ModelOriented / shapviz

SHAP Plots in R
https://modeloriented.github.io/shapviz/
GNU General Public License v2.0
77 stars 12 forks source link

shapviz::shapviz: Error in s[, nms, drop = FALSE] : incorrect number of dimensions #141

Closed sebsilas closed 1 month ago

sebsilas commented 1 month ago

When I run shapviz::shapviz, I get the error:

Error in s[, nms, drop = FALSE] : incorrect number of dimensions

I believe I am using the correct predictors for the model, which are being "retained" for me by recipes::bake.
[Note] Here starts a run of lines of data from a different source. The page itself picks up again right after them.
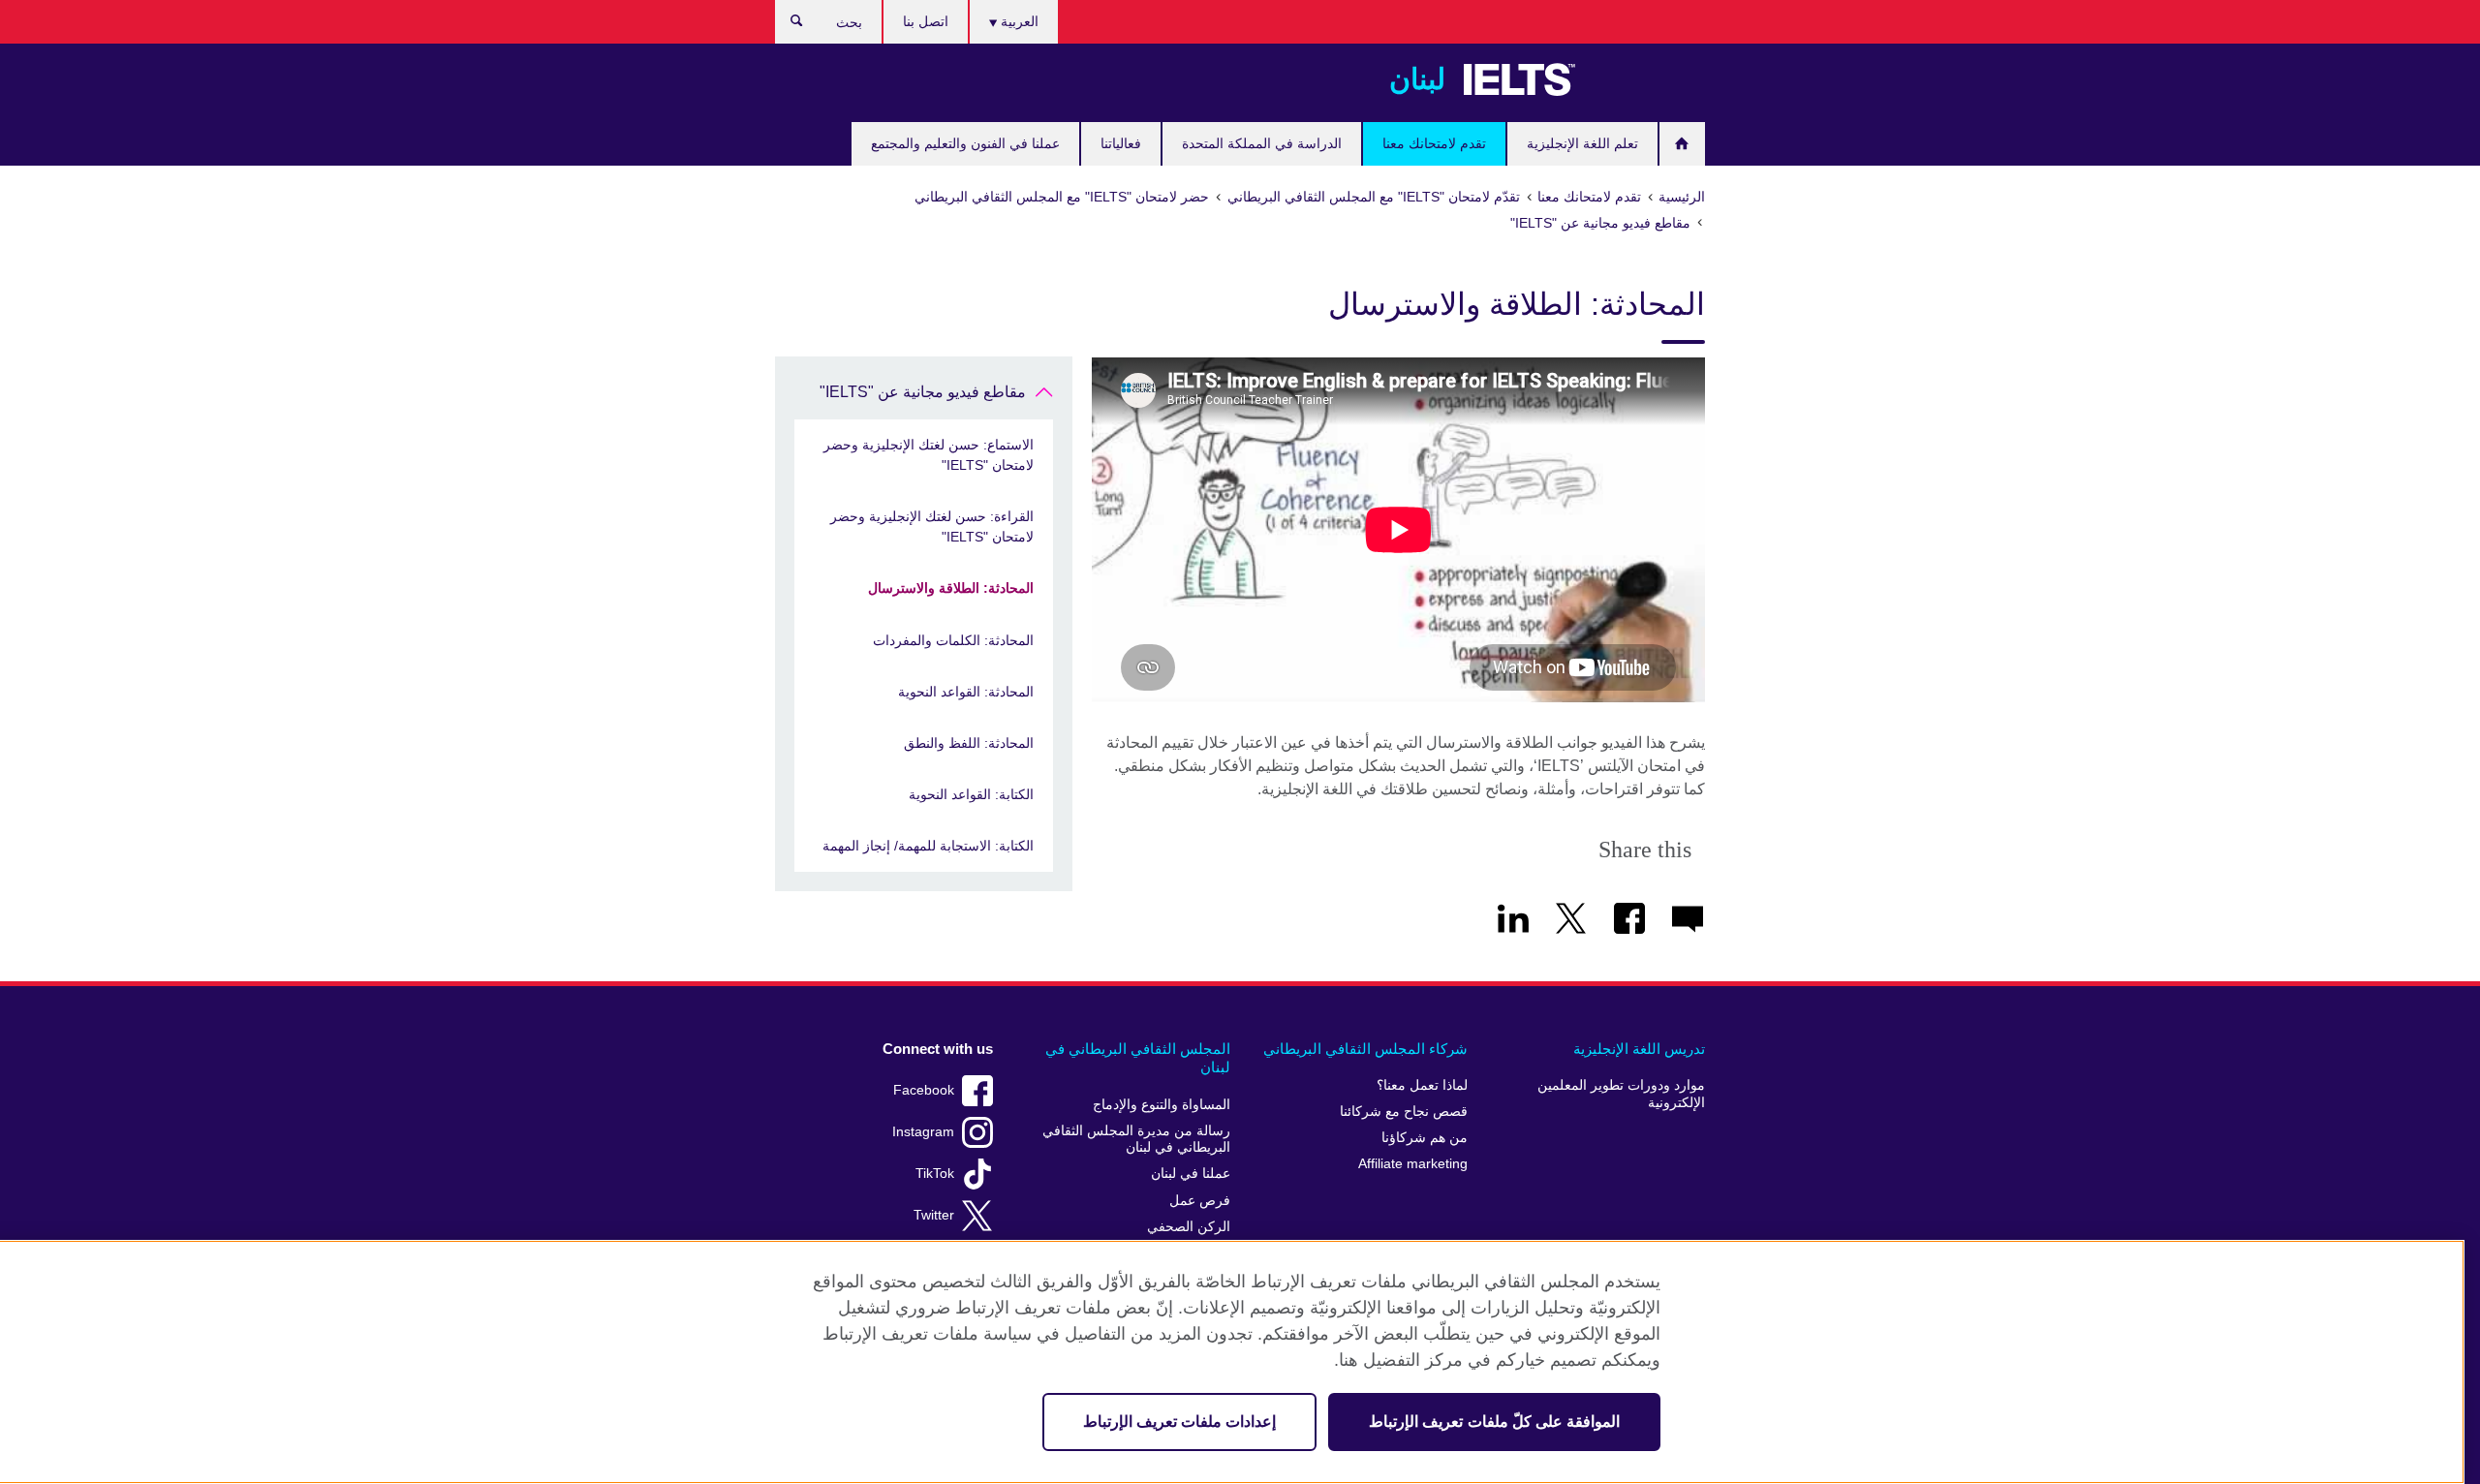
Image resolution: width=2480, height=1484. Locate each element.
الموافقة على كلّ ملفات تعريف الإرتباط (1494, 1421)
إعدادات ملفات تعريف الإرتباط (1179, 1421)
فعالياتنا (1120, 143)
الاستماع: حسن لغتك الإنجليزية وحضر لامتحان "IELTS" (928, 455)
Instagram (923, 1132)
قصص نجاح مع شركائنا (1404, 1111)
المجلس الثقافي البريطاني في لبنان (1137, 1058)
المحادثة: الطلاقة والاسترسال (951, 588)
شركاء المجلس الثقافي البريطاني (1365, 1048)
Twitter (934, 1215)
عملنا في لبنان (1190, 1173)
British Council (1648, 79)
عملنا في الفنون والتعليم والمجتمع (965, 143)
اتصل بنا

I'm also removing NAs, just incase.

Any idea what is going on here?


syllable_mod <- bundle::unbundle(lyricassessr::syllable_classifier_bundle)

# The tidymodels prediction works:

  preds <- predict(syllable_mod, new_data = audio_features, type = "prob") %>%
    dplyr::rename_with(~stringr::str_remove_all(.x, ".pred_")) %>%
    tidyr::pivot_longer(dplyr::everything(),
                        names_to = "Syllable", values_to = "Probability") %>%
    dplyr::arrange(dplyr::desc(Probability))

  xgb_model <- parsnip::extract_fit_engine(syllable_mod)

# Make sure there are no NAs, just incase (1 is a meaningless number for now..)
  audio_features <- audio_features %>%
    dplyr::mutate(across(everything(), ~ ifelse(is.na(.x), 1, .x)))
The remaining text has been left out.